August 24, 2005
Shorts, 8/24.
"What are your favorite sacred-ish cows to slaughter?" asked ourgirlinchicago at About Last Night just a week ago. Following the preliminary results, she's now posted a few readers' comments. Example: "Eisenstein's October has been known to induce epileptic seizures in small children. They're the lucky ones."
But hold on, this rubs both ways. The team at the AV Club present "10 Notorious Bombs Worth Seeing."
A Satyajit Ray double via Alison Willmore at the IFC Blog: Andrew Robinson, author of two books on the director, draws up a portrait in the London Times and, for rediff, Raja Sen looks back to Shatranj Ke Khilari. This is the beginning of a trio of revisits to Hindi historicals occasioned by the walloping success in India of The Rising.
"1962 is one amazing year for movies," marvels Ryan Wu. "I mean, check out this lineup..."
"I directed the English world premiere of this great play exactly 50 years ago and I was there on that tumultuous first night," writes Peter Hall. "Waiting for Godot hasn't dated at all. It remains a masterpiece transcending all barriers and all nationalities. And it could have been written today: there is nothing of the 50s about it. It is the start of modern drama and it gave the theatre back its metaphorical power."
Also in the Guardian:
Nathan Kosub at Stop Smiling on Whit Stillman's debut, Metropolitan: "The movie is fifteen years old this August, and more and more looks like one of the great movies about growing up."

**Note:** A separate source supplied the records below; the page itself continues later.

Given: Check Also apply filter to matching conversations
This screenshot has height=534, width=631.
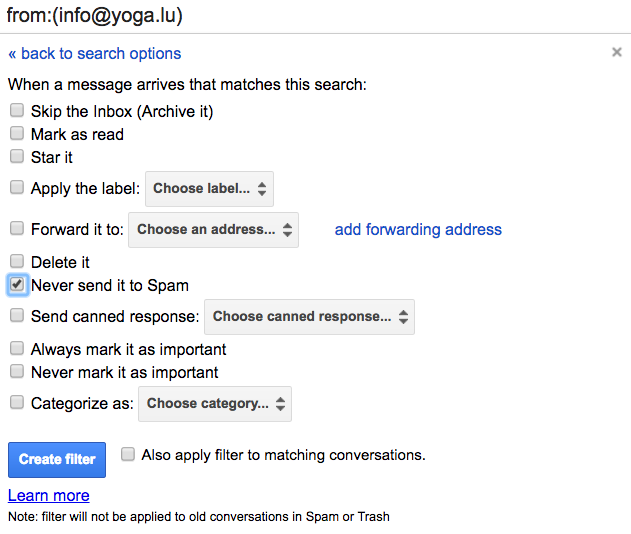Looking at the screenshot, I should 128,454.
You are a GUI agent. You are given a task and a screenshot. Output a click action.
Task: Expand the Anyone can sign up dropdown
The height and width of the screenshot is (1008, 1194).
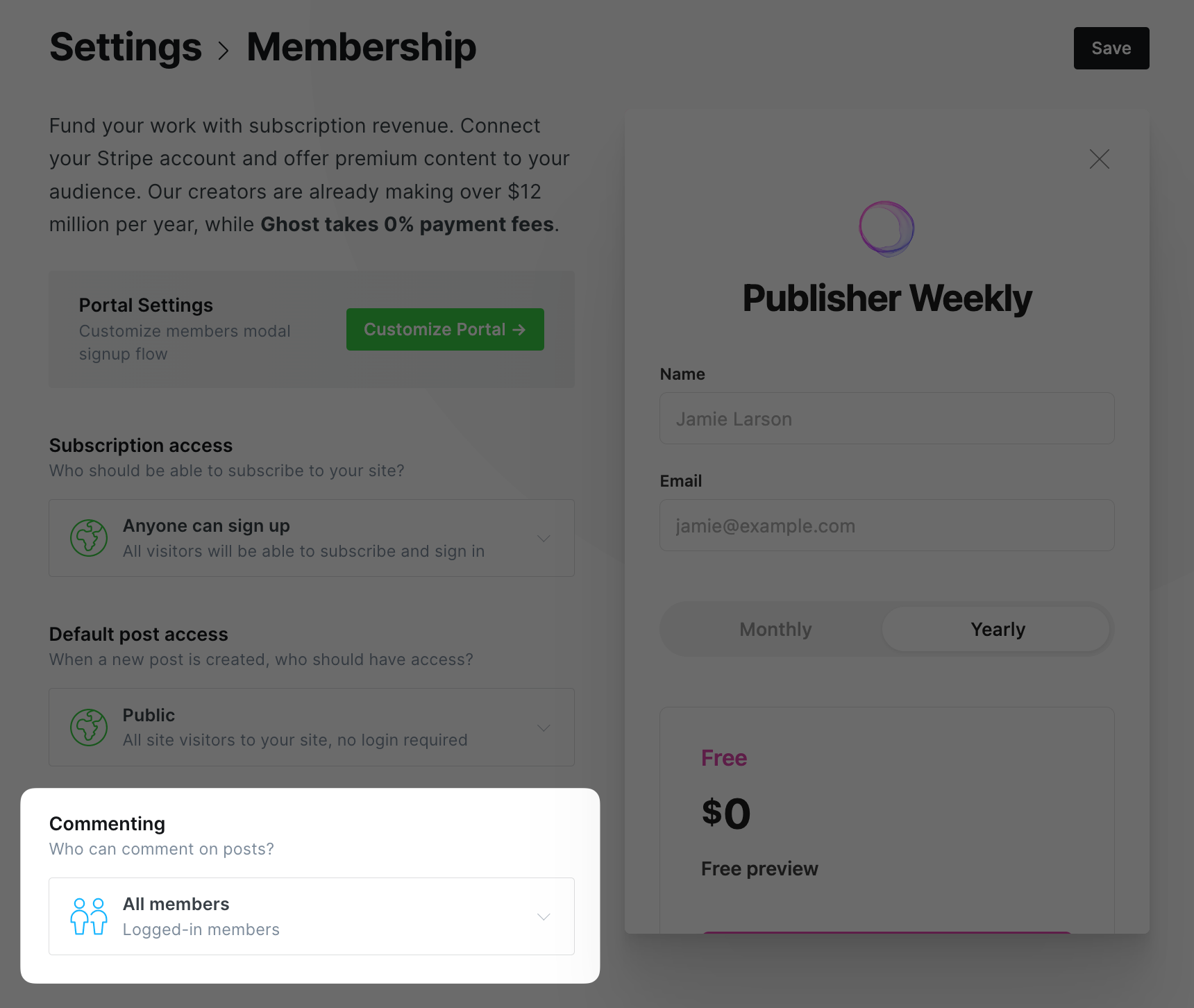tap(544, 538)
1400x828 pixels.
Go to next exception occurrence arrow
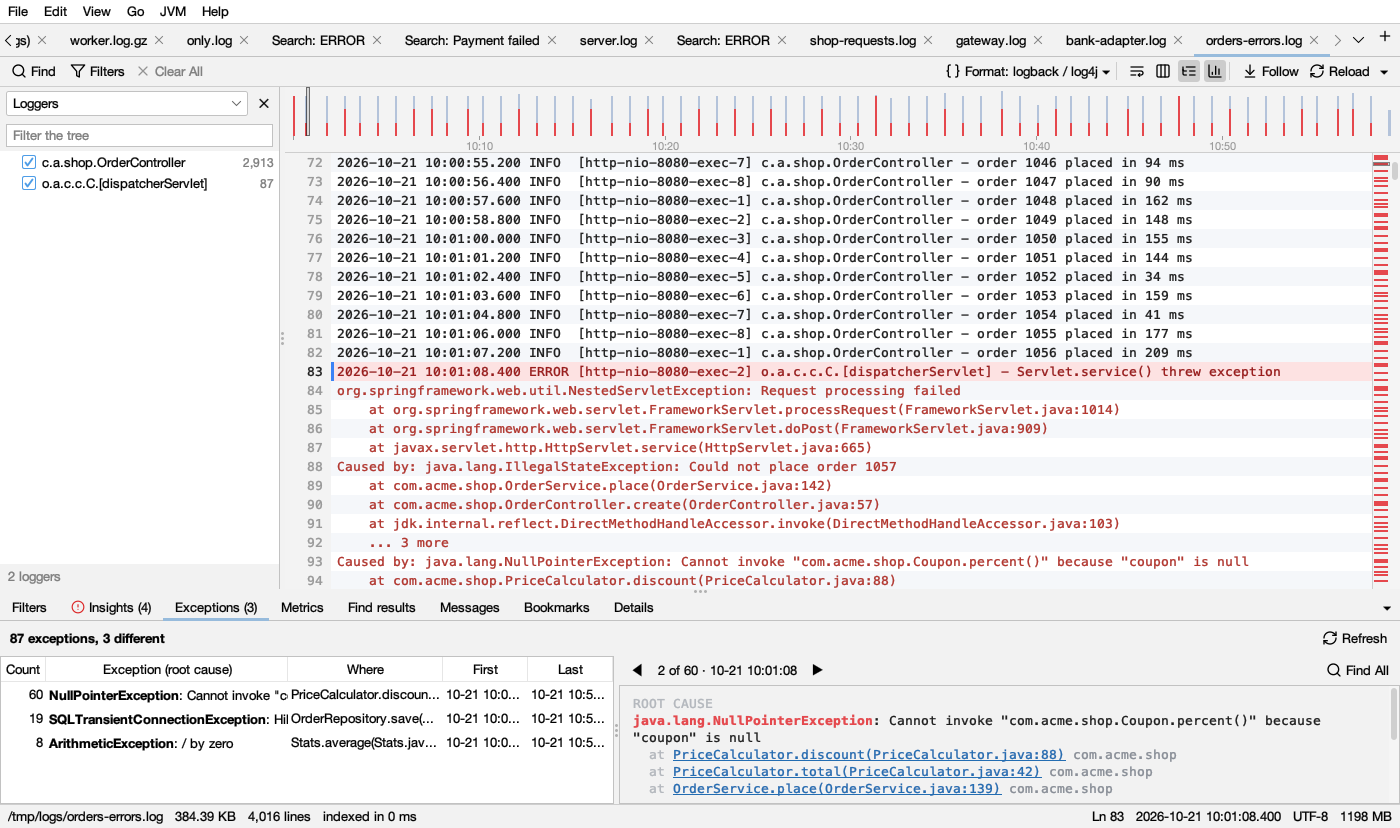pos(817,670)
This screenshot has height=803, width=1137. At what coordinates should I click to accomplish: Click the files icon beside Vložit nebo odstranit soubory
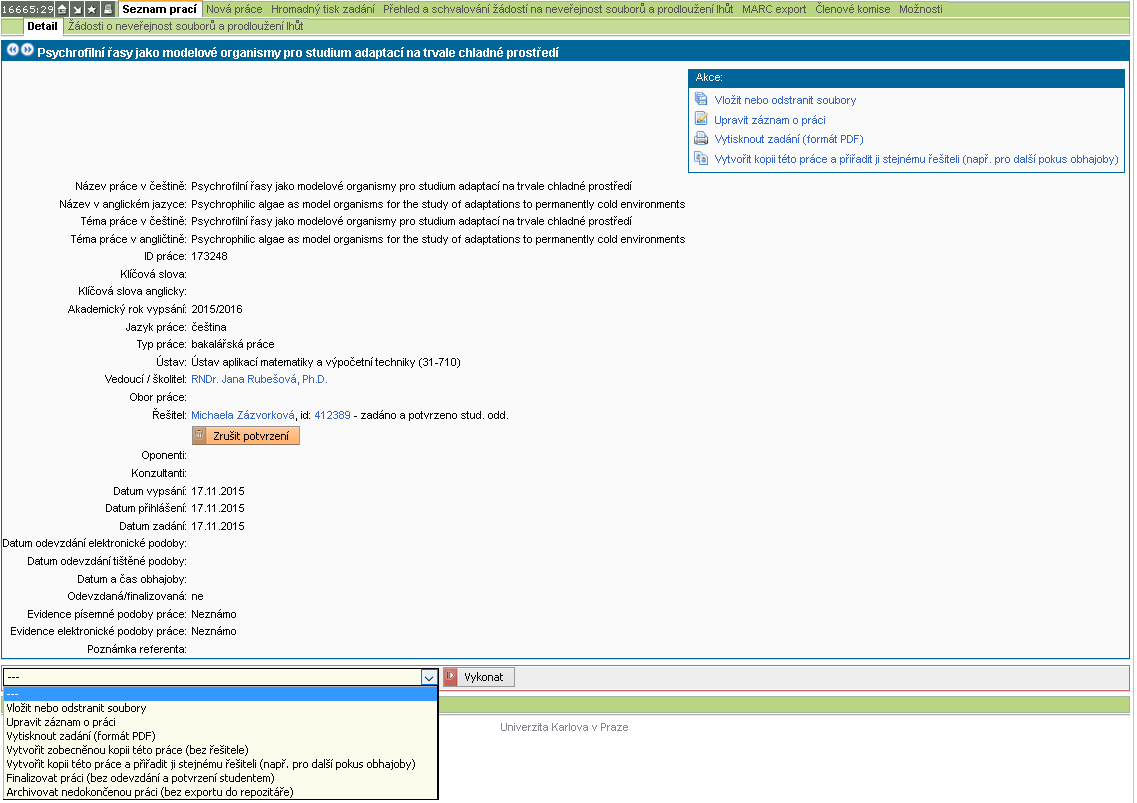[x=701, y=99]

Josh Neuhouser on recent work from Mamoru Oshii: "[N]o longer enslaved to the sci-fi trappings of his anime films, he finds himself free to create purely atmospheric imagery tied to abstract themes and concerns."
"Japan's oldest anime uncovered in Kyoto," reads the headline over the Mainichi Daily News story, but as Muken notes at Cinema.3Yen.com, Midnight Eye's Jaspar Sharp isn't buying it.
Up-n-coming:
Deutsche Welle reports (also in English) on the TV debut, 60 years on, of Martin Roumagnac, the only film to feature both Marlene Dietrich and her lover at the time, Jean Gabin.
At the World Socialist Web Site, Panini Wijesiriwardane: Boodee Keerthisena's Mille Soya "is an intelligent and at times poignant exploration of the social difficulties confronting a group of youth from a poor village on Sri Lanka's west coast and their determined and at times tragic struggle for a better life."
"At last. A summer movie I can call my own," writes Vince Keenan of Red Eye. And he's glad it's getting good reviews, too, but why are the critics so preemptively defensive about their raves? "[H]as film criticism fallen to such a lowly state that anything that delivers on its promise of old-fashioned thrills can only be seen as guilty pleasure?"
Otherwise, that was the summer that wasn't. In the New York Times, Sharon Waxman sorts through the wreckage: "Multiples theories for the decline abound: a failure of studio marketing, the rising price of gas, the lure of alternate entertainment, even the prevalence of commercials and pesky cellphones inside once-sacrosanct theaters. But many movie executives and industry experts are beginning to conclude that something more fundamental is at work: Too many Hollywood movies these days, they say, just are not good enough."
Mary McNamara tells a good Hollywood story in the Los Angeles Times. David Ellison, son of Oracle CEO Larry Ellison, stars in - and pours his own money into - Flyboys, a project producer Dean Devlin and Tony Bill had been trying to get off the ground for nearly ten years before Ellison came along.
For Wired, Thomas Goetz talks to Jon Stewart about nothing less that "Reinventing Television." Also: Josh McHugh on Yahoo!'s video plans, but also much more:
A household with 300 cable or satellite channels has access to 7,000 hours of programming a day, almost 3 million per year. That's a lot, but it's only a fraction of the 31 million hours of total annual programming. Every major cable company is making investments to allow TV to be distributed over the Internet, giving you access to each one of those 31 million hours. And then there's this year's 36-fold explosion in consumer-generated video on the Internet.
Slashdotters discuss the breakdown in negotiations between Sony and Toshiba aimed at ending the next-generation DVD format war.
Online browsing tip. Starlets in chadors. Via the cinetrix.
Online viewing tip. At independentfilm.com, Corey Boutilier talks to Lionel Baier, director of Garçon Stupide, about the differences between US and European audiences and the national pecking order on the continent.